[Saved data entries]
• • • • •
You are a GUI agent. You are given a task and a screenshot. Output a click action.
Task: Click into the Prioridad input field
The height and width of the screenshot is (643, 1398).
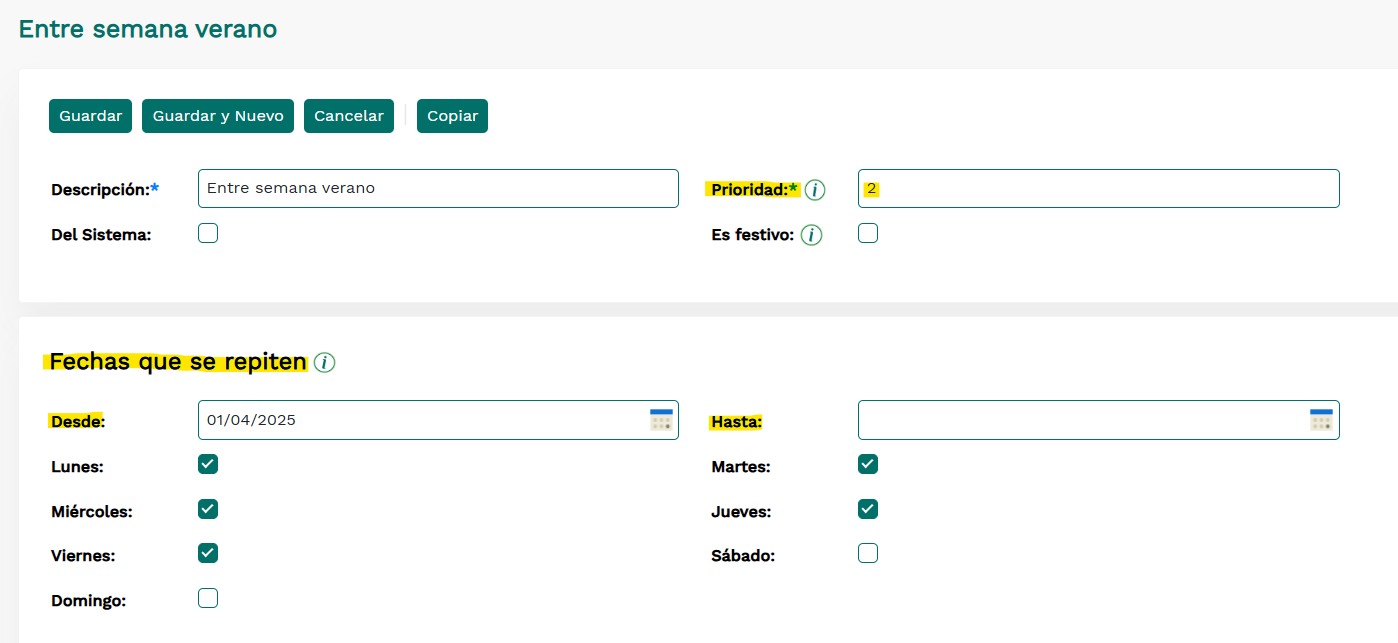click(x=1100, y=188)
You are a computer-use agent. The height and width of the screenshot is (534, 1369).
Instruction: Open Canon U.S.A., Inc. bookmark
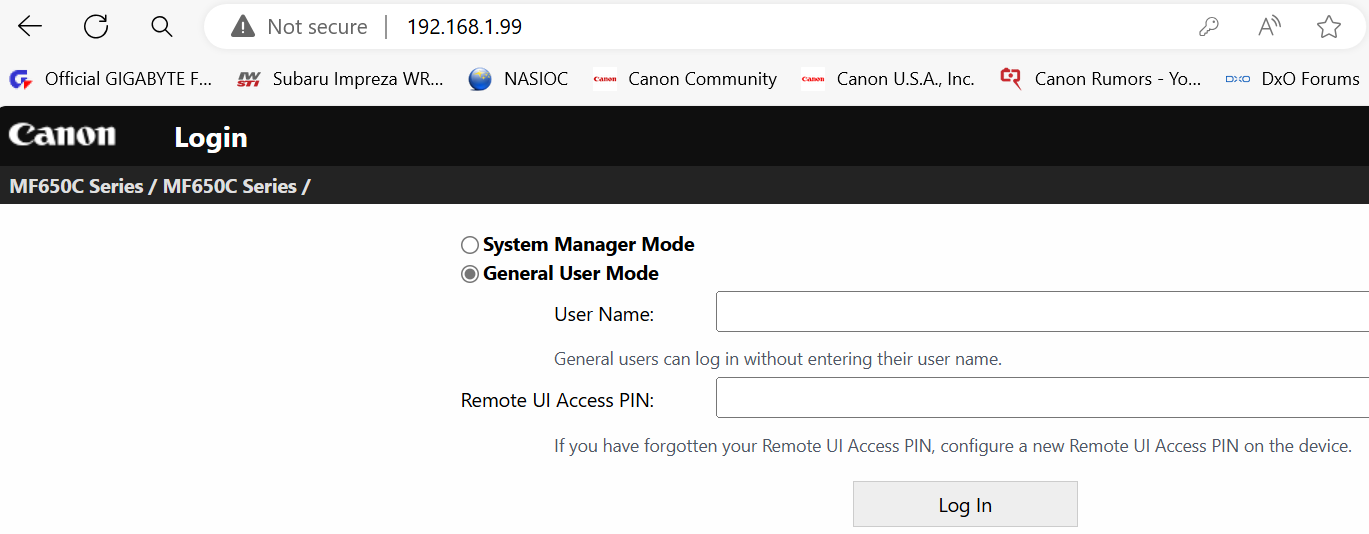[x=888, y=79]

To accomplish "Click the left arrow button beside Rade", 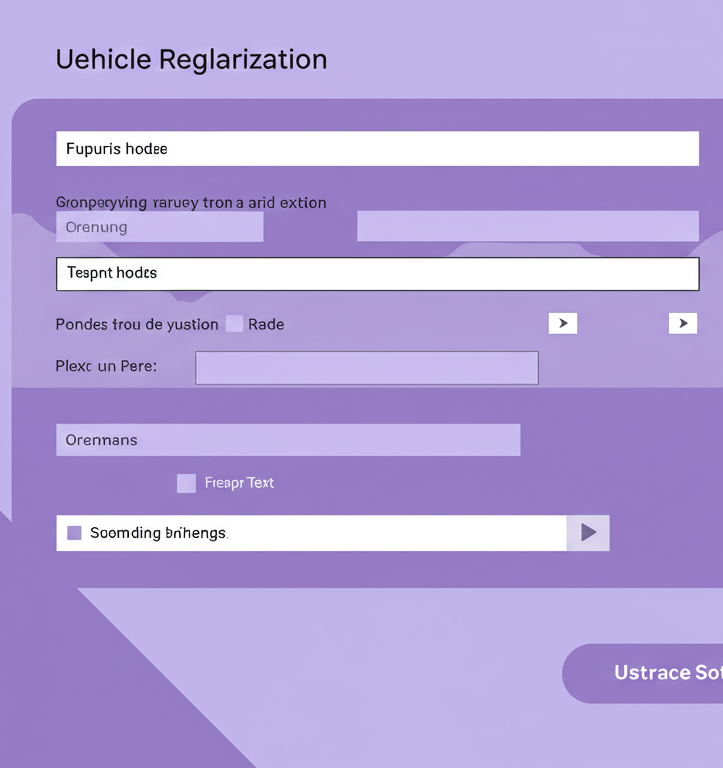I will (x=563, y=323).
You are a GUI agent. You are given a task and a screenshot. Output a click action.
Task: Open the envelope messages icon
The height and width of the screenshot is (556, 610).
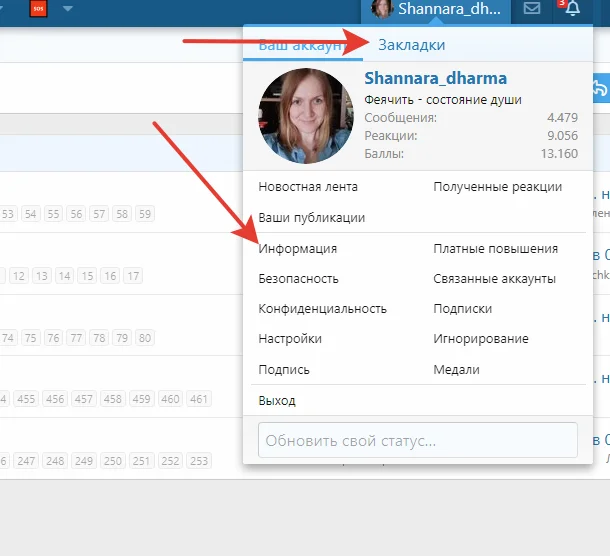tap(532, 10)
• • • • •
• _SET PROBLEM_
Starting at the first of the lines and ending at the line that contains "click(x=1100, y=188)", write those lines out again with "input field" swapped for "text box" and everything else unchanged. Leave the pictures out.

• _TASK SOLUTION_
You are a GUI agent. You are given a task and a screenshot. Output a click action.
Task: Click into the Prioridad text box
The height and width of the screenshot is (643, 1398).
click(x=1100, y=188)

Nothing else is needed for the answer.